_TEXTE FOURNI_:
════

Depuis sa fondation, les organisateurs·trices et les bénévoles du MSJC se sont impliqué·e·s dans un certain nombre d’initiatives avec pour mission de promouvoir la justice sociale et une société exempte de violation des droits humains, par le biais de plateformes communautaires et de mouvements sociaux engagés. Les campagnes en cours, toutes ancrées dans la recherche-action participative, comprennent l’art pour le changement social, la justice reproductive, la responsabilité et l’éducation politiques, et la justice écologique.

Soulignant l’urgence d’assurer des moyens de subsistances durables, le MSJC a lancé en janvier une initiative basée sur la protection de l’environnement pour la justice écologique. La campagne « Laissez couler les rivières » visait à engager les populations locales à travers l’éducation pour renforcer l’action de sensibilisation et influencer les politiques au sujet d’une eau potable propre et salubre et de la nécessité de transformer, restaurer et préserver la vallée de la rivière Mathare. Pour célébrer cet effort et commémorer les gains de la Campagne de Justice Écologique en matière de conservation et de création de parcs le long de la rivière, le MSJC et ses partenaires ont organisé cette année le River Festival. Au cours de l’évènement, les organisateurs·trices de la campagne ont annoncé leur objectif de transformer les quartiers informels des bidonvilles en des quartiers respectueux de l’environnement, résilients et durables. Cependant, la violence structurelle et les injustices climatiques mondiales continuent des saper leurs demandes et leurs actions pour un avenir meilleur.

════

_MATÉRIEL PRÉSENTÉ_:
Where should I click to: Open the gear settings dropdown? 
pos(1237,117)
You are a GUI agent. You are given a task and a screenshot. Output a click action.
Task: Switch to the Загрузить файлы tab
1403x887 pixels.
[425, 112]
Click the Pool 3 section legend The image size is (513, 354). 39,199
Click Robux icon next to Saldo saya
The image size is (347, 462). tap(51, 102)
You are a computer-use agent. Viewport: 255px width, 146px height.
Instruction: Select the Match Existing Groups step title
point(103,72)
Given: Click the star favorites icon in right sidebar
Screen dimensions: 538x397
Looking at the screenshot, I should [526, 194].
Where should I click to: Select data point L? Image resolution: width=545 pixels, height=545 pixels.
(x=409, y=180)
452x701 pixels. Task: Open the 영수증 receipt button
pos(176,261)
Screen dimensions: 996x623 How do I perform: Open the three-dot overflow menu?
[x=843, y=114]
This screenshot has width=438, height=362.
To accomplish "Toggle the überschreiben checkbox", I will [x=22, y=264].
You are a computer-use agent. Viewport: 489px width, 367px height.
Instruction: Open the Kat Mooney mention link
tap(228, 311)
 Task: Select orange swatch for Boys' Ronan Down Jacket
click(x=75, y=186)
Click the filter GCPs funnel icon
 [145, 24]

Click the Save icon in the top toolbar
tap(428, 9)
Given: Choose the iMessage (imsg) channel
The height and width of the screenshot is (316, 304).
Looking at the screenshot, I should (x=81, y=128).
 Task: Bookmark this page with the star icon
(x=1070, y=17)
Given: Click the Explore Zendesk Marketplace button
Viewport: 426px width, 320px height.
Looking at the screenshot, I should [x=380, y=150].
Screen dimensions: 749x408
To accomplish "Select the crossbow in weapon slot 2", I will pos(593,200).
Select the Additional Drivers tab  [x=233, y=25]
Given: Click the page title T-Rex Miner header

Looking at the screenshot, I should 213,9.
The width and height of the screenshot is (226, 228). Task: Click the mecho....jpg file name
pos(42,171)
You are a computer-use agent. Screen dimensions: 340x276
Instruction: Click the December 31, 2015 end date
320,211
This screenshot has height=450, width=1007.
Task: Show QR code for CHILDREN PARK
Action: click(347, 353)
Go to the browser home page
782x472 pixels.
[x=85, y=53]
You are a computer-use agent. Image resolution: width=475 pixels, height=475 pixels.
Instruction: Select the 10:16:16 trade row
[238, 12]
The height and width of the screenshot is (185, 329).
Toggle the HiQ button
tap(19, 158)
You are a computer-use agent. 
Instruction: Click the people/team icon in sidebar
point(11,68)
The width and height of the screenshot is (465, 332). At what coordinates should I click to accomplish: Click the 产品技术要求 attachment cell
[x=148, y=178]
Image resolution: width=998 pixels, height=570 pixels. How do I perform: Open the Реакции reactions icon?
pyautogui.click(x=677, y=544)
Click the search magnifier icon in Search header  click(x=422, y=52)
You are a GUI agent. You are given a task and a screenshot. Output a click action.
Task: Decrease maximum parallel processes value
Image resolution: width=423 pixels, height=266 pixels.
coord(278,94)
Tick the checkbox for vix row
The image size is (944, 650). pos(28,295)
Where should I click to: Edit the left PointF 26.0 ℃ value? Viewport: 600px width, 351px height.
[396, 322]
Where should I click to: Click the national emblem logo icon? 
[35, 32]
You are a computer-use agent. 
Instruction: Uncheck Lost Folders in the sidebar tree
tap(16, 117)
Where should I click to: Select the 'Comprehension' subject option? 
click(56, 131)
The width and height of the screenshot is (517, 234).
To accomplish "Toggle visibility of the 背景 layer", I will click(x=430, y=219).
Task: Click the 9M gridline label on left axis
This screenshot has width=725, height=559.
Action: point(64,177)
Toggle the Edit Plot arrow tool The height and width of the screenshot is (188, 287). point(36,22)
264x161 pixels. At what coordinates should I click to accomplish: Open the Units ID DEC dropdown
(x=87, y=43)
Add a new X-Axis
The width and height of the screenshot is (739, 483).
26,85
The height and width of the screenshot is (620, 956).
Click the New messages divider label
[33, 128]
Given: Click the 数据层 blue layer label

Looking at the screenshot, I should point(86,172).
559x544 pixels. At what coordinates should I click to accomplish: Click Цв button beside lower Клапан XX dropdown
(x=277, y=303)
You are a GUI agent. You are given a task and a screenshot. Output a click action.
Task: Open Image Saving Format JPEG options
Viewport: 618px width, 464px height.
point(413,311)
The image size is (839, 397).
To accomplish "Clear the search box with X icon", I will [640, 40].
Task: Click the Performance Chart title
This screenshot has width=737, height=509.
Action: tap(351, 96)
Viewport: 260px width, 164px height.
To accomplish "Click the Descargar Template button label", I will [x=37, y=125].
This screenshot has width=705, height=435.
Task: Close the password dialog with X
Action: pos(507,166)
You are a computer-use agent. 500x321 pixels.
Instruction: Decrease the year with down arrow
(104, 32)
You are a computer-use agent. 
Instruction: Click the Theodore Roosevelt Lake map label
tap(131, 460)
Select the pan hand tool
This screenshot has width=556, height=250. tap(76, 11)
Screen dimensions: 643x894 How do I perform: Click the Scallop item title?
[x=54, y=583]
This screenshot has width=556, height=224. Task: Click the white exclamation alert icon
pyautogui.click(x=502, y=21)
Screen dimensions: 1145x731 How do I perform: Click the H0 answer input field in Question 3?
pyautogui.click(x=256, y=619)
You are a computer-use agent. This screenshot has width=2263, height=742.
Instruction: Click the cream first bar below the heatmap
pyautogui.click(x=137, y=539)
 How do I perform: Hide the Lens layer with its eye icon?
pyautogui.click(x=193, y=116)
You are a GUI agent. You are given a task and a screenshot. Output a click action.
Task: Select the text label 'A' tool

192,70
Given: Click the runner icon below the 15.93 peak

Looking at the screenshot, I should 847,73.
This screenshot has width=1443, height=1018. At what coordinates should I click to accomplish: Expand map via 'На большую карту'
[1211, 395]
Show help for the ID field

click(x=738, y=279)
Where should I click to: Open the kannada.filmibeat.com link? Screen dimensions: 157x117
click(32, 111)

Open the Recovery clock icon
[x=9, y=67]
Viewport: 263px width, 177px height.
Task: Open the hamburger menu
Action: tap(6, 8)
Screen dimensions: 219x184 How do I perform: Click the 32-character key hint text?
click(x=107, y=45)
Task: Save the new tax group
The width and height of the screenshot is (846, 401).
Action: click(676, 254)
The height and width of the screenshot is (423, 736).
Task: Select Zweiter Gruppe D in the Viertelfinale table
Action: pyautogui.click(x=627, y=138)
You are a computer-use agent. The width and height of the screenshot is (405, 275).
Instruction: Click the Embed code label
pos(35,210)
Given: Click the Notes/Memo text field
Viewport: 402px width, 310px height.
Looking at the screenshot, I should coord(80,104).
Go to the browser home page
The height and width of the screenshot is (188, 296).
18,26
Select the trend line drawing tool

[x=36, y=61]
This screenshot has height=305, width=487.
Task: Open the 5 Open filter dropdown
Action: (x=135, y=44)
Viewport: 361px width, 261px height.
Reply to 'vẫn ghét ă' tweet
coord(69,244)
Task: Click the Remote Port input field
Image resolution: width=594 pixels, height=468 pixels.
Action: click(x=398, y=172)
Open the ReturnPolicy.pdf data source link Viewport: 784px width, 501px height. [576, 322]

════

_CONSIGNE 1_:
Recopiez le passage du texte sur le MSJC qui va de « Depuis sa fondation, les » jusqu'à « et la justice écologique. ».
_CONSIGNE 2_:
Traduisez en anglais cette phrase du texte sur le MSJC : « Au cours de l’évènement, les organisateurs·trices de la campagne ont annoncé leur objectif de transformer les quartiers informels des bidonvilles en des quartiers respectueux de l’environnement, résilients et durables. »
_CONSIGNE 3_:
Écrivez la suite du texte sur le MSJC et la justice écologique, à partir de sa dernière phrase.

_RÉPONSE 1_:
Depuis sa fondation, les organisateurs·trices et les bénévoles du MSJC se sont impliqué·e·s dans un certain nombre d’initiatives avec pour mission de promouvoir la justice sociale et une société exempte de violation des droits humains, par le biais de plateformes communautaires et de mouvements sociaux engagés. Les campagnes en cours, toutes ancrées dans la recherche-action participative, comprennent l’art pour le changement social, la justice reproductive, la responsabilité et l’éducation politiques, et la justice écologique.

_RÉPONSE 2_:
During the event, the campaign organizers announced their goal of transforming the informal slum neighborhoods into environmentally friendly, resilient and sustainable neighborhoods.

_RÉPONSE 3_:
La violence structurelle du capitalisme que combat le MSJC n’est pas un produit dérivé involontaire du développement économique kényan. C’est un mécanisme interne indissociable qui aide le capital à satisfaire ses besoins insatiables de reproduction dans sa quête de pouvoir et de domination consolidés. L’expérience de la vie dans les bidonvilles de Nairobi a conduit à des conflits sociaux enracinés dans le colonialisme et les politiques de classe. Le MSJC est au centre de l’organisation contre ces forces et structures oppressives, dirigeant un mouvement pour un changement radical vers un avenir kényan juste et équitable.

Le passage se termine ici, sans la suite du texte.